* _What to do_
1 – Rewrite the part of the scene analysis starting with "Crisis: Does Conway" and going on through "ABOUT THIS SCENE?", with "get married" replaced by "wed".
2 – How many lines of the records contain the string "Task"? Give only the number.

=== Document excerpt ===

4. The Scene Event Synthesis: What Story Event sums up the scene’s on-the-surface actions, essential above-the-surface worldview behavioral tactics, and beyond-the-surface value change? We will enter that event in the Story Grid Spreadsheet. 

Investigators and Jefferson learn as Marple reveals that Josie and Mark conspired to kill Pamela and Ruby and explains how they accomplished their crimes, but also how Marple herself solved the crime.

Story Grid Five Commandment Analysis

Inciting Incident: After successfully catching the killer in the act of attempting to murder Conway Jefferson, the team comes together to hear how Marple solved the crime. Will it make sense? How can they gain the most Justice?

Progressive Complications (and how they escalate the stakes):

  • Marple lays out the clues: First victim, Ruby Keene, was young, bit her nails, and teeth stuck out a little, identified by her cousin Josie; Adelaide Jefferson and Mark Gaskell stood to benefit, but they had alibis; Pamela Reeve was second victim, identified on basis of clothing; Dinah Lee (Basil Blake’s wife) mentioned Somerset house and marriage > Marple realizes Mark and Josie must be married
  • Marple explains how they did it: Tricked Pamela, drugged her, put her in Ruby’s clothes, dumped her body in Blake’s living room; drugged Ruby and put her in George Bartlett’s car and burned it at quarry
  • Vital clues: discrepancies between description of Ruby’s teeth and nails and appearance of body in library
  • Setup: make Josie and Mark think Mark would be written out of the will again.

Turning Point Progressive Complication: Adelaide and Hugo tell Conway they are getting married.

Crisis: Does Conway disinherit Adelaide for moving on with her life?

Climax: No, he’s giving 10K to Adelaide and the rest is for her son Peter.

Resolution: Adelaide and Hugo leave to get married.

WHAT’S SPECIAL ABOUT THIS SCENE?

Core Event, Sub-Genre Convention: Exposure of the criminal is the core event of a crime story, but with cozy mysteries, this scene is done in a very particular way. The whodunnit and the howdunnit both need to happen, and then can come in the same scene as with The Body in the Library , or separate scenes. But, they’re two necessary parts of the core event.

=== Materials provided ===

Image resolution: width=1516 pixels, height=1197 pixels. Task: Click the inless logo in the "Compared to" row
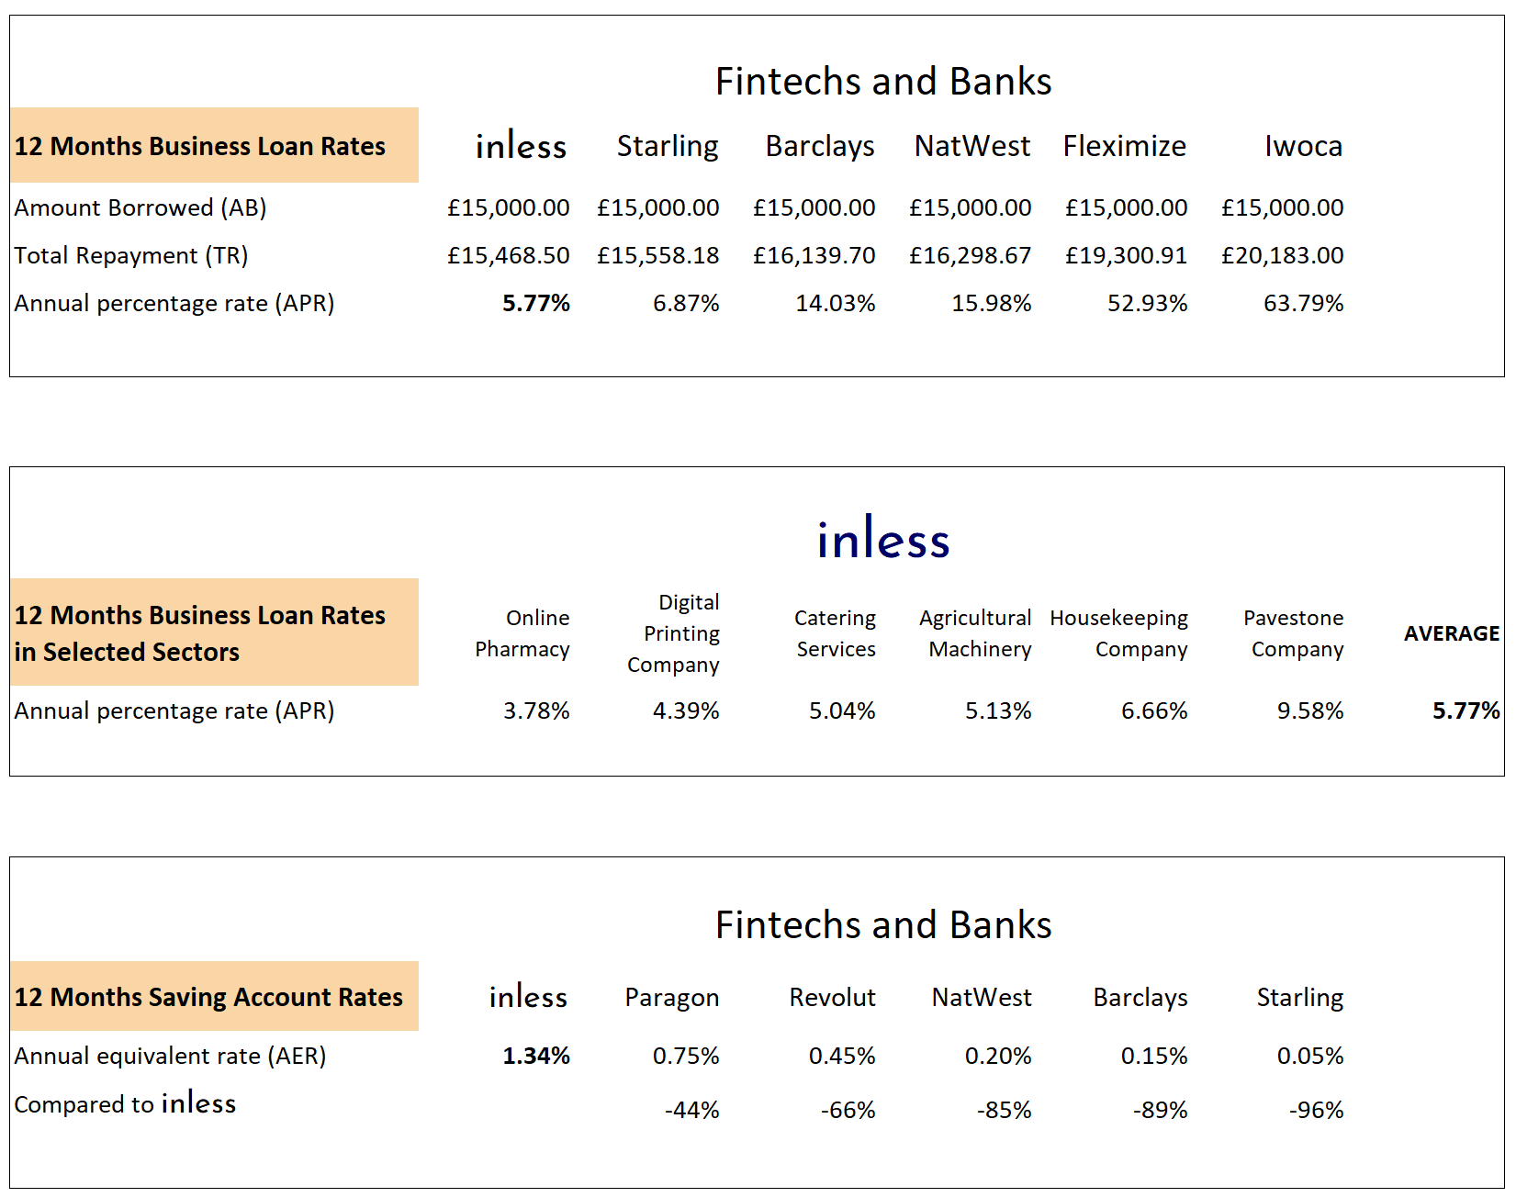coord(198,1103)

===
=== Materials provided ===

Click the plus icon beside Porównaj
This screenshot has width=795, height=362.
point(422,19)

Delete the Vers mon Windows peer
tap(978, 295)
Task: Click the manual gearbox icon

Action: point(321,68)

===

* _Full solutions_
1 –
Crisis: Does Conway disinherit Adelaide for moving on with her life?

Climax: No, he’s giving 10K to Adelaide and the rest is for her son Peter.

Resolution: Adelaide and Hugo leave to wed.

WHAT’S SPECIAL ABOUT THIS SCENE?

2 – 2